The Samsung SDS Brightics AI Accelerator application automates machine learning, speeds up model training and improves model accuracy with key features such as automated feature engineering, model selection, and hyper-parameter tuning without requiring infrastructure development and deployment expertise. Brightics AI Accelerator can be used in many industries such as healthcare, manufacturing, retail, automotive and across different use cases spanning computer vision, natural language processing and more.
Key Features and Benefits:
● Is case agnostic and covers training all AI models by applying autoML to tabular, CSV, time-series, image or natural language data to enable analytics; image classification, detection, and segmentation; and NLP use cases.
● Offers model portability between cloud and on-prem data centers and provides a unified interface for orchestrating large distributed clusters to train deep learning models using Tensorflow, Keras and PyTorch frameworks as well as autoML using SciKit-Learn.
● AutoML software automates and accelerates model training on tabular data by using automated model selection from Scikit-Learn, automated feature synthesis, and hyper-parameter search optimization.

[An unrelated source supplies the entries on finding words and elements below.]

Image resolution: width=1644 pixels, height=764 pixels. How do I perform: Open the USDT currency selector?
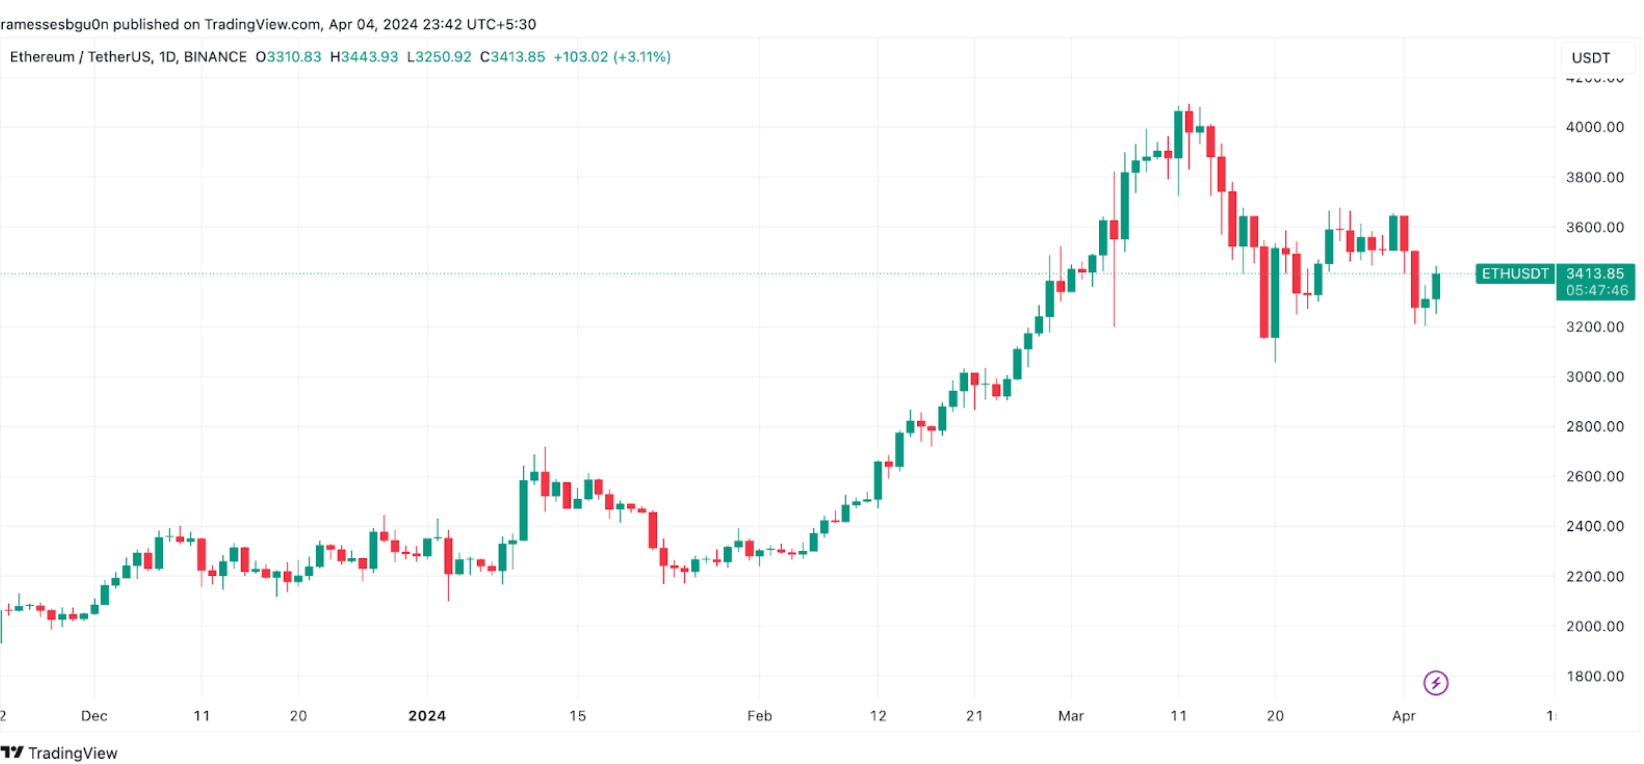(x=1590, y=58)
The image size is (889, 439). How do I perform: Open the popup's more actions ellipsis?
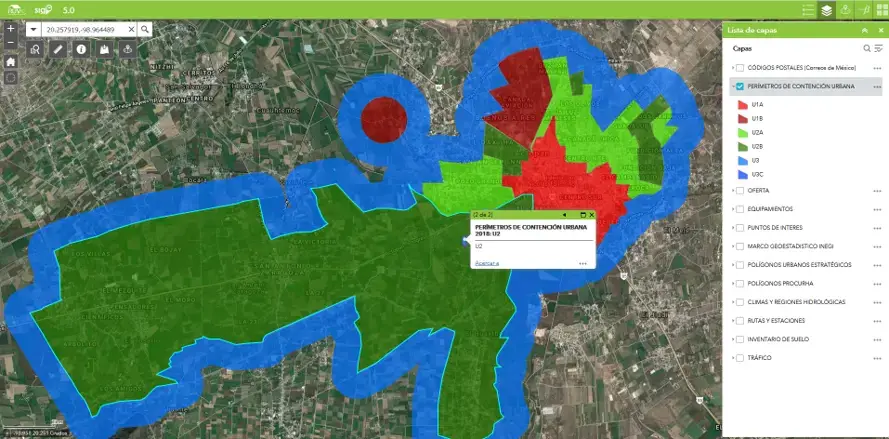click(582, 263)
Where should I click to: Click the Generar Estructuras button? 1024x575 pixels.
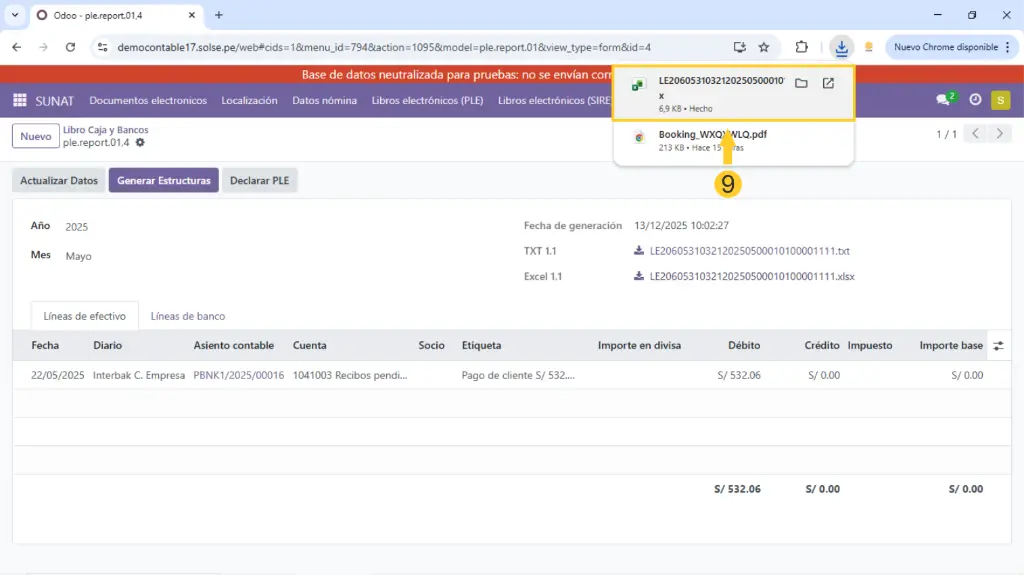[163, 181]
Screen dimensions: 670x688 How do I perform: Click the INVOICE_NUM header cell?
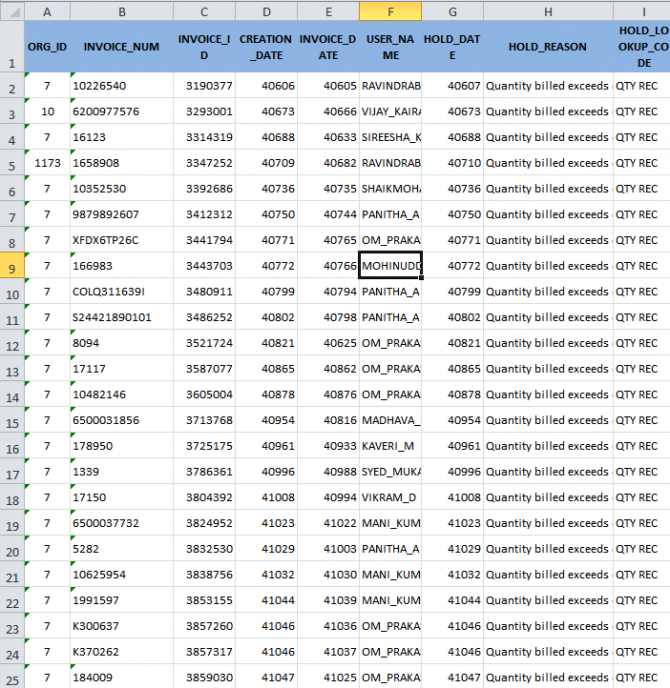pyautogui.click(x=121, y=47)
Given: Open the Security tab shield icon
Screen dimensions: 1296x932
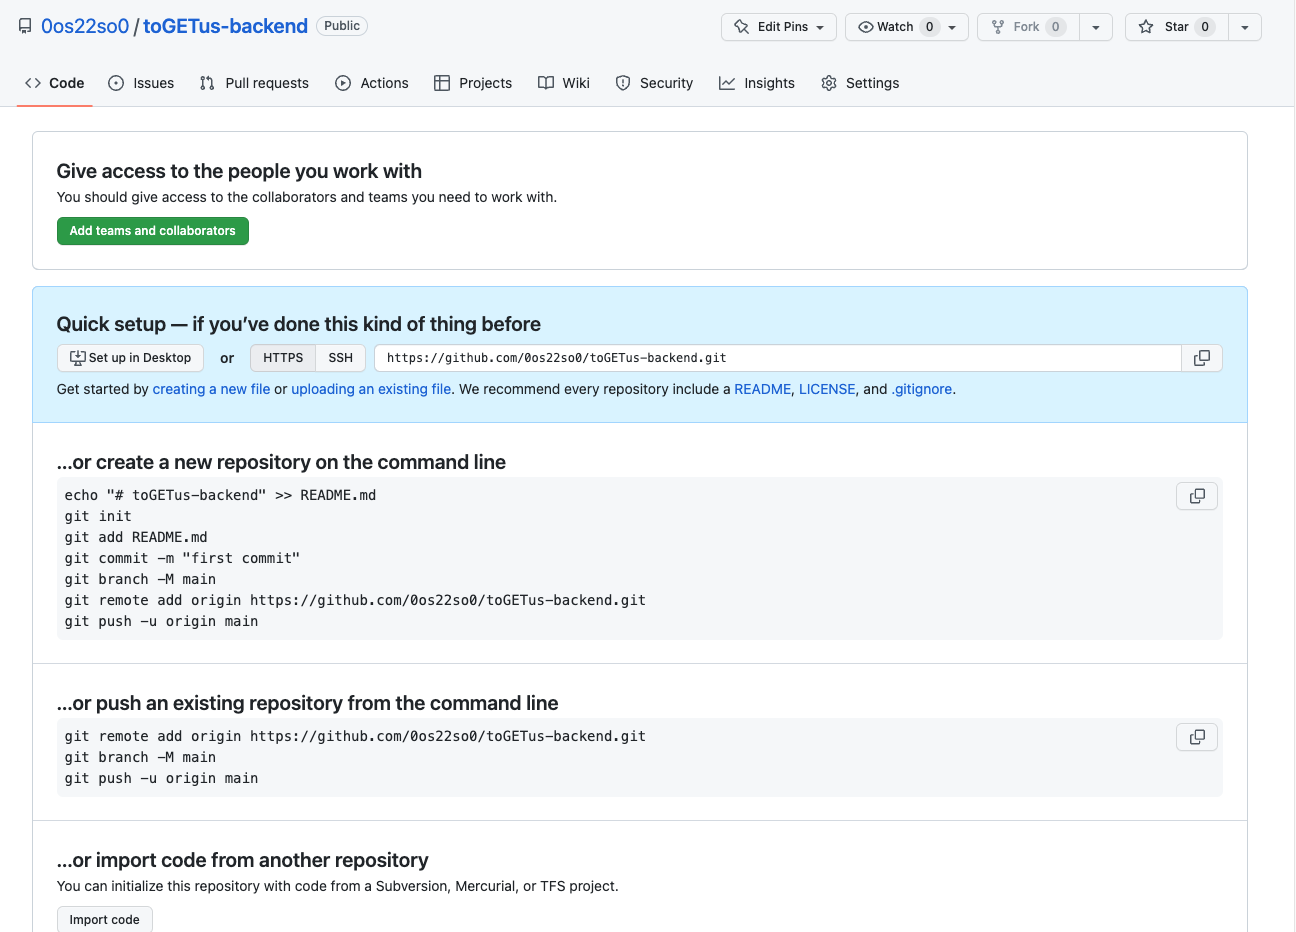Looking at the screenshot, I should click(623, 83).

● Automated Deep Learning (AutoDL) software automates and accelerates deep learning model training using data-parallel, distributed synchronous Horovod Ring-All-Reduce Keras, TensorFlow, and PyTorch frameworks with minimal code. AutoDL exploits up to 512 GPUs per training job to produce a model in 1 hour versus 3 weeks using traditional methods.
Figure 1. The amount of time it takes to train one iteration of a ResNet 50 image classification model using a normal 8 GPU machine is about 504 hours. Using the enhanced inter-GPU communication of Brightics AI Accelerator on 128 GPUs speeds-up training time 126x to about 4 hours.
Get started today by pulling Samsung's Brightics AI Accelerator from the NGC Catalog.
Brightics AI Accelerator AutoDL eliminates the installation of any software or configuration per job and offers a painless experience in provisioning, running, monitoring and cleaning up jobs. For computer vision projects, AutoDL shrinks the entire lifecycle from up to 9 months to only a couple weeks in a properly sized cluster using auto-training and grid search based hyper-parameter optimization. AutoDL includes Auto Transfer Learning for image data fitted to all models in the model zoo with a hyper-parameter search. For the natural language processing (NLP) DistilBERT Huggingface benchmark, AutoDL produced super-linear results reducing training time 13x while only increasing GPUs resources 8x.
Figure 2: The amount of time it takes to go through three training epochs for a DistilBERT model is displayed here using several different methods. Using a normal 8 GPU machine, the time is about 400 minutes. Using the enhanced inter-GPU communication of Brightics AI Accelerator lowers this to about 200 minutes on the same hardware already. Going to 32 and 64 GPUs further lowers this to 32 minutes. In total, this represents a speed improvement of 13 times as compared to a linear scaling on ordinary infrastructure.